Jasmine Pesold, Treasure Mountain International School freshman

Quietly, I sneaked through the dense, pitch-black woods. No moon sliced though the gloom, and this was exactly how I wanted it.

A rustle close by! I snapped my head to the left and merely found: a deer’s tail, glowing white as it bounded away from me. "No wonder you’re not tame anymore, little buddy."

I could already hear the machines roaring. I followed the noise at a painfully slow pace. It had taken me several months to build toward what would happen tonight, and I wouldn’t spoil it by being caught.

As I came closer, the sound of saws, trees falling, loggers shouting, and the vibrating ground joined together to become a monotonous, overloud pulsation. Like the cacophony in front of me, the anger inside steadily grew to a roar. Here we all were, mere miles from a national forest, and loggers were illegally cutting trees!

I had contacted the administration of the state. They said there was nothing they could do. I contacted the central government. They told me, in pseudo-polite tones, in cold tones, that they didn’t care, and also where I could put my concern. For fifteen years, I had seen our government grow steadily more unsympathetic about our land. Now, hacking away my personal guardianship? This blow to my pride was too much. Thus, tonight’s plan.

My arrival at the chopping site drew me from my musings. Workers were strolling from one bit of planet-killing machinery to another in the sickly yellow floodlights, dumping oil (carelessly dripping on the ground) into the beasts’ joints. The tattered stumps strewn about had no effect on the loggers or the monsters that had huge serrated mouths, capable of greedily devouring three trees at a time.

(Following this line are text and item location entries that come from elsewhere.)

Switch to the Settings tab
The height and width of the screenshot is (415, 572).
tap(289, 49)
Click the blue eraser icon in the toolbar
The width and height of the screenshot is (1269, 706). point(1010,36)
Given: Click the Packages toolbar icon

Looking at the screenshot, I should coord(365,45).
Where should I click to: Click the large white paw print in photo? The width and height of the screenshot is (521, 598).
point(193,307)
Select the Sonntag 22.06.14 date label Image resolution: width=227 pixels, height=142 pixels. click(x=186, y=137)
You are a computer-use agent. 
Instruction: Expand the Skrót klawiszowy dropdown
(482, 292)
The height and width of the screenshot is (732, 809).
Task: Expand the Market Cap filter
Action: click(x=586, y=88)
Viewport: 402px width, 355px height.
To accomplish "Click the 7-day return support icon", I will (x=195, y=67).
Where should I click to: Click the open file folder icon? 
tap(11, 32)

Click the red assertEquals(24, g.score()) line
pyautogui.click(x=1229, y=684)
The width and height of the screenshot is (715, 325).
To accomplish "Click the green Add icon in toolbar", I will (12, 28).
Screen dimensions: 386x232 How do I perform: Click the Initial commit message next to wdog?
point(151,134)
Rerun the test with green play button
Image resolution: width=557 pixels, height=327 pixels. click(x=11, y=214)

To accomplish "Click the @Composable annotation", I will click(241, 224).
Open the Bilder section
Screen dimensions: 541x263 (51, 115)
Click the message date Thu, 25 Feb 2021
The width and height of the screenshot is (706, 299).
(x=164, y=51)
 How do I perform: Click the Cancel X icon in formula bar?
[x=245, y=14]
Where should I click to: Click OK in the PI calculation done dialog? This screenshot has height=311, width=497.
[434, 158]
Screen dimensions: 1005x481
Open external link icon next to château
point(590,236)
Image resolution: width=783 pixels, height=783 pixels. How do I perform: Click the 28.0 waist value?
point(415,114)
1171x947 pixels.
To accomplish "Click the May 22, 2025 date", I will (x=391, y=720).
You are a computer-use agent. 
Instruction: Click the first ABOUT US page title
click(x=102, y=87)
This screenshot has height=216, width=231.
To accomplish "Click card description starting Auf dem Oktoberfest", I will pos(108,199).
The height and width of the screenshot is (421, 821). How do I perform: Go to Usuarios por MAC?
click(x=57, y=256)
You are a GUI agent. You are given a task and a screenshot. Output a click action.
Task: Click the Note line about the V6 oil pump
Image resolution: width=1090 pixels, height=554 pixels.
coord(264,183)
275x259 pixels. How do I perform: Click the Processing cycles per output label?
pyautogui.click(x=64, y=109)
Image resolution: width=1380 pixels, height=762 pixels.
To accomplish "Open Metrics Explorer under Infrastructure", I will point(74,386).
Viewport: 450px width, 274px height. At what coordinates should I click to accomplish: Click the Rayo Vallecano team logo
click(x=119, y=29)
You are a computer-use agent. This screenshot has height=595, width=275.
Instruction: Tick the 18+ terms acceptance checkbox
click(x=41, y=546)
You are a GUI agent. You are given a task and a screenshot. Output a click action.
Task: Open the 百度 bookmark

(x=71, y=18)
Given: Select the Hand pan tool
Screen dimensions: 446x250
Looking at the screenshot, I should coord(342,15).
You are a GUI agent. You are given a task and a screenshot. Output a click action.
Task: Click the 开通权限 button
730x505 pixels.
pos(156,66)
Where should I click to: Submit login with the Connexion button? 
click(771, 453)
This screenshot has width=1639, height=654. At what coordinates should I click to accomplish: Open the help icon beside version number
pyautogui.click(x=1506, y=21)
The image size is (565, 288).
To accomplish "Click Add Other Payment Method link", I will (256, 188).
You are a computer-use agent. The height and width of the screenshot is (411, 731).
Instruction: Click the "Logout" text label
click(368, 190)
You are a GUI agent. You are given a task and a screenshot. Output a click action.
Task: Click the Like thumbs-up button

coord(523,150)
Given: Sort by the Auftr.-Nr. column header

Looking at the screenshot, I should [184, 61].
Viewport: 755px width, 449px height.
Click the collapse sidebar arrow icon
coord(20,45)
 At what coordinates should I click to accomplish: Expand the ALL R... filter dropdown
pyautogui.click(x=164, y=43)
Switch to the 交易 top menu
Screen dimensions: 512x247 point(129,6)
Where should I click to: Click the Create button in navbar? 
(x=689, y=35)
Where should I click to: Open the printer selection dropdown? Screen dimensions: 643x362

I glanced at my watch, silently urging it to hurry. The watch oozed pale blue light along with the time, which was eleven fifty-eight. Stretching, I was glad of being so short. No risk of being felled by a larger creature here. Unless I was caught. But, all bets would be off then, so it didn’t matter, heart already pounding or not…

BEEEEP! There went my screaming watch. It seemed so loud! Was I captured? I snuck my eyes over the bush I was hidden behind. In my panic, I had forgotten what was to happen at midnight. Just as planned, the machines had halted abruptly . Now, with mouths of both machine and worker hanging open stupidly, I stabbed a button on the side of my watch. Small flames engulfed one of the machines, a broken one that had been set out for the night. The workers gathered about like moths to a flame, trying to starve the hungry flames.

Time to go. As I left, the workers were too preoccupied with putting out the fire to notice a hint of Earth-friendly polyurethane dome entrapping them about the flaming vehicle. In about ten minutes, the fire would go out, leaving them trapped inside a dome that was completely impenetrable. The dome would later sink back into the ground, perhaps with the loggers still inside.

I marked this forest as my livelihood. Did you think someone so passionate would leave it unprotected?

Jasmine Pesold is a Freshman at Treasure Mountain International School. This piece was written for Iris Durfee’s creative writing class.